McCartney's zany piano introduction forecasts the group's impending experimental period. Derived from the comic piano
passages in The Goon Show - much loved by The Beatles and the model for YOU KNOW MY NAME (LOOK UP THE NUMBER) - the same
sort of playing would soon appear at the end of their first 'psychedelic' record: TOMORROW NEVER KNOWS. Sharing the
latter's incantatory monotony, THE WORD is a syncopated rocker which builds to a mini-revelation of falsetto harmonies
against a halo of suspended chords on harmonium (see WE CAN WORK IT OUT). Starr provides a feast of eccentric 'backwards
fills' [3], while McCartney, liberated by His high-register line in MICHELLE, delivers his most spontaneous bass-part to
date, including a flourish (at 1:15) later developed at length on RAIN.
Notes:
Gepost op: 23 jan 2008
[1] While the chords are major, the tune's clashing F natural (flat third) is minor, a melodic/harmonic ambiguity which
carries on through the bridge.
[2] At the end of take 1 of I'M DOWN (Anthology 2), McCartney comments 'Plastic soul, man, plastic soul'. See also
the Otis Redding connection in DRIVE MY CAR (reviewed here) and DAY TRIPPER, the alleged Miracles' influence
on IN MY LIPE, the blues-tinged first version of I'M LOOKlNG THROUGH YOU (Anthology 2),
the Booker T-style instrumental 12-BAR ORIGINAL (Anthology 2), and the part played by The Four Tops in YOU WON'T SEE ME.

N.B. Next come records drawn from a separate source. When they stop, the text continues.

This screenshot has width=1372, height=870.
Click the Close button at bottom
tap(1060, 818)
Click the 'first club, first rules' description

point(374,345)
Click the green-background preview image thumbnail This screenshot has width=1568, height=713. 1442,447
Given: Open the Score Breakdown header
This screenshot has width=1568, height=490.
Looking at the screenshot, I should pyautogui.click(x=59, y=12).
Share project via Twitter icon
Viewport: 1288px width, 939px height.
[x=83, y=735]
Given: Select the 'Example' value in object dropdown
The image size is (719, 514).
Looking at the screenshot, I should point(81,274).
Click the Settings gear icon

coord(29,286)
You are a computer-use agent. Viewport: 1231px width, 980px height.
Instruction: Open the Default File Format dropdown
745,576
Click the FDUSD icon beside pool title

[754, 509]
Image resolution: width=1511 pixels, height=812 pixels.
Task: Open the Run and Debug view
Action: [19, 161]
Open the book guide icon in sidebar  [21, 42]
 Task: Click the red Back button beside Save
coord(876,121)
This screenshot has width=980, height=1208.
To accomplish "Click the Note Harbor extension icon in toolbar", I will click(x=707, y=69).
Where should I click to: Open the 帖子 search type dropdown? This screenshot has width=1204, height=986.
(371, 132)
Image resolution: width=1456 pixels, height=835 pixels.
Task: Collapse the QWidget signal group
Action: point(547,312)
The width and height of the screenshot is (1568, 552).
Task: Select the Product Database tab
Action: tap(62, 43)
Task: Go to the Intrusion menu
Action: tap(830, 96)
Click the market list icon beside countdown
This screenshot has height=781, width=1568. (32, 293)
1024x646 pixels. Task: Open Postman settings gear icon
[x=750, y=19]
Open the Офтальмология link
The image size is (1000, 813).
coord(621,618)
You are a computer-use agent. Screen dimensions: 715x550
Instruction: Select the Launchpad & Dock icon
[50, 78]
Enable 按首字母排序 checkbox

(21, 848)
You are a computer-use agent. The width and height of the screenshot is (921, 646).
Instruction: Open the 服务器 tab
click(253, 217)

[3] A left-hander playing a right-handed kit, Starr would, during fills, come off the snare onto the tom-toms with his left hand
leading so that he could only progress 'backwards' from floor tom to small tom or from small tom to snare. His droll variations
on this, including rolling off the hi-hat, delighted orthodox drummers and added to the newness of The Beatles' sound.